Гурдай радушно принял земляков. Их появление предвещало близкое окончание изгнания. То, что делегацию привел Велигура, посланный для агентурно-вербовочной работы, заставило его пожалеть о стычке с Алексеевым. Гурдай хлопотливо усадил стариков, попросил хозяйку приготовить чай и закуску. Луке понравилось его теплое гостеприимство. Неприязненное чувство, возникшее при встрече с Деникиным, постепенно рассеивалось.
— Ишь какой, не’ то что те, — сказал он, подталкивая в бок Ляпина, — казацкая кровь везде видна. Когда же это он успел барашки нажарить, а? Аль поджидал нас?
За столом Гурдай принял несколько официальный тон. Зная слабость казачьего старшинства, решил потрафить им.
— Давненько не видались, господа старики, — сказал он. — Как и полагается по давнему обычаю, обязан дать отчет вам, представителям станиц, о делах наших.
Старики расправили усы, огладили бороды, весьма довольные столь почтительным вступлением.
Гурдай, проницательно оглядев собеседников, продолжал:
— В свое время, совершая объезд отдела, я предупреждал вас… Вижу по вашим лицам, глубоко раскаиваетесь теперь в содеянном. Не будем вспоминать старого…
— Промашку дали, — сказал старик из Камалинской, — еще какую промашку!
Гурдай рассказал о деятельности краевого правительства подробно и в духе тезисов, проработанных в штабе: ие напирая на самостийность; добром вспомнил Корнилова и похвалил нового военного вождя — Деникина.
— Под Екатеринодаром дух армии был наполовину сломлен, — говорил Гурдай. — Мы решили отступать, но куда? Оставить Кубанский край? Нет. Ни в коем случае. Направиться в Баталпашинский отдел, в предгорные станицы, которые усилиями посланного туда полковника Шкуро постепенно оздоравливались, — оттуда можно было начинать чистку края, — но вскоре мы получили известие о консолидации крупных сил Красной гвардии в этих районах, о резко враждебном отношении черкесов к белому движению. Прибывшая с Дона делегация изменила наши планы. Решено было отправить только один полк к Армавиру для организации восстания, но поход не состоялся.
— Зря, — хмуро сказал Ляпин. — Нам бы хоть какую-нибудь зацепку. Откопали бы оружию, пулеметы.
Генерал развел руками.
— Так, вероятно, было предопределено свыше. Волею судьбы мы очутились здесь, на территории дружественного нам Войска Донского. Вступив в Мечетин-скую, мы вступили в очередной фазис развития нашего движения. Это фазис внешних сношений. Мы устанавливаем связи с Доном, Украиной, Германией.
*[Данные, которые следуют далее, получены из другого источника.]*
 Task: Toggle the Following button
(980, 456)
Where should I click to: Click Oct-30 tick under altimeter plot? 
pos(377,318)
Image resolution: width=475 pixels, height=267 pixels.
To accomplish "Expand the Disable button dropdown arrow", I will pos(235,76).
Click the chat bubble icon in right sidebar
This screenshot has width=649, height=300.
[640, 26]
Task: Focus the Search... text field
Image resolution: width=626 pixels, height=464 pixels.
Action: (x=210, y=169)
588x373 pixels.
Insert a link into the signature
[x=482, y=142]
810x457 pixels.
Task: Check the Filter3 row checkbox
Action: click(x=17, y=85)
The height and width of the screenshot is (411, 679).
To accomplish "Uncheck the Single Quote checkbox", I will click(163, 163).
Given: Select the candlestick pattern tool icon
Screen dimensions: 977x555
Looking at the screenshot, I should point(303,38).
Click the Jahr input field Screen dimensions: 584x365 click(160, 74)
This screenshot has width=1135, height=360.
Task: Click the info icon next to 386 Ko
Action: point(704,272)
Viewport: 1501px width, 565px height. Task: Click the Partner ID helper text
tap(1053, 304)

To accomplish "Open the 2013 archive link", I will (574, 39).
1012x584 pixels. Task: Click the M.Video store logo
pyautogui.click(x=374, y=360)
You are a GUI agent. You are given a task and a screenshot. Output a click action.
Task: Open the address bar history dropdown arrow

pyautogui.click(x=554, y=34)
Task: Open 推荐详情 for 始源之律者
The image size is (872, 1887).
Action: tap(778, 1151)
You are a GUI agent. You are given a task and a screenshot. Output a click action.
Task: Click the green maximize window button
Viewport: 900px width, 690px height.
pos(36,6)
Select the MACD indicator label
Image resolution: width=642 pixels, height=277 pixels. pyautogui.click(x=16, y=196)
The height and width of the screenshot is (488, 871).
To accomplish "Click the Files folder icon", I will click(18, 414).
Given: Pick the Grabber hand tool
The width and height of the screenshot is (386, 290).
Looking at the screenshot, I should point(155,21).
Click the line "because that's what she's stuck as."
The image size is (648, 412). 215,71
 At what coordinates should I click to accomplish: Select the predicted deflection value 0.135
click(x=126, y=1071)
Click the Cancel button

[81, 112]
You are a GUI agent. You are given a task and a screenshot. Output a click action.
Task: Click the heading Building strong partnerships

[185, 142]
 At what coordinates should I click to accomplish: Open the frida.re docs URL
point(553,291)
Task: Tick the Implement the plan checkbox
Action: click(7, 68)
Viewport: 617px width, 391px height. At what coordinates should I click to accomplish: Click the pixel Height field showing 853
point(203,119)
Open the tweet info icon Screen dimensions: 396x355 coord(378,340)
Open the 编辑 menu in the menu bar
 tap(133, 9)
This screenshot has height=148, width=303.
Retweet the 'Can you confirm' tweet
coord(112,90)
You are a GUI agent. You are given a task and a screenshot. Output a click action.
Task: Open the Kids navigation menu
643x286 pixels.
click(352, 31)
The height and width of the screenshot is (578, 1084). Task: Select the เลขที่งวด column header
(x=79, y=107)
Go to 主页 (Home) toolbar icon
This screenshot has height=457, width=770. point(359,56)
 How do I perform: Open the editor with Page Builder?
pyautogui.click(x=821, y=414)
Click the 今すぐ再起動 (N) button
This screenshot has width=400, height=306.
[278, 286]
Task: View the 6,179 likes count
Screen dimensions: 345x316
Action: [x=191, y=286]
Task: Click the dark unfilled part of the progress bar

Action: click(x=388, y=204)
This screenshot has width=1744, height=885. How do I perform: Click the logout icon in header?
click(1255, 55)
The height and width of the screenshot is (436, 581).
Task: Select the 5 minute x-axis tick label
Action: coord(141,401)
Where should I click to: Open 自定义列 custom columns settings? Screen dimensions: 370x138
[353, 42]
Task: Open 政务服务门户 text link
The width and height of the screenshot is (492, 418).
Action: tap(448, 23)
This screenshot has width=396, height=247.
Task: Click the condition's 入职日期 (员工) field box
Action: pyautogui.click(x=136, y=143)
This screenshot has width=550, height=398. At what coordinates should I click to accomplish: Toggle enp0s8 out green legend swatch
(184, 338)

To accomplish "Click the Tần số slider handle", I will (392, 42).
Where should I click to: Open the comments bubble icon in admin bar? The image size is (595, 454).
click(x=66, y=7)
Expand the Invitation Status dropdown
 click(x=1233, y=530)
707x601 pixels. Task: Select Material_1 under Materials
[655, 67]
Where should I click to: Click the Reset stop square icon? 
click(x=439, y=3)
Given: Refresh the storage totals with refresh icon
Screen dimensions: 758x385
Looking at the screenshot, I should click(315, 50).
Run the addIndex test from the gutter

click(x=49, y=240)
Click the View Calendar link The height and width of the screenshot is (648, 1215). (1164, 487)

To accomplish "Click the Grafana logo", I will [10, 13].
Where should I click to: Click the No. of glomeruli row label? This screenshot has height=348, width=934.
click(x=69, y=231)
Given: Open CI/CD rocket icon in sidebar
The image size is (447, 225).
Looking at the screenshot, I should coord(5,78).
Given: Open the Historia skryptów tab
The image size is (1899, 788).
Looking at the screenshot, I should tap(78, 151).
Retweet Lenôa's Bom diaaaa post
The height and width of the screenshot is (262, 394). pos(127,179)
— Никита Севастьянович, — вмешался Лука, — вроде несподручно так, а? Ну Дон там аль Украина — дело понятное, а германец как же, а?..
— М-да, — помялся генерал, уклоняясь от ответа.
— Войско рвется на Кубань, но для этого надо, чтобы пробудились все уголки. Мало того, для планомерного наступления на родину надо иметь достаточно сил, вооружения, снаряжения…
— На Кубань сейчас трогать вам несподручно, там свои, русские, — снова сказал Лука, туго осмысливший дипломатию своего родственника, — надо было сперва чужое войско отогнать.
— Мы воюем с теми, кто нас затрагивает, — со сдержанным раздражением сказал Гурдай. — Зачем же нам воевать с теми, кто нас не трогает?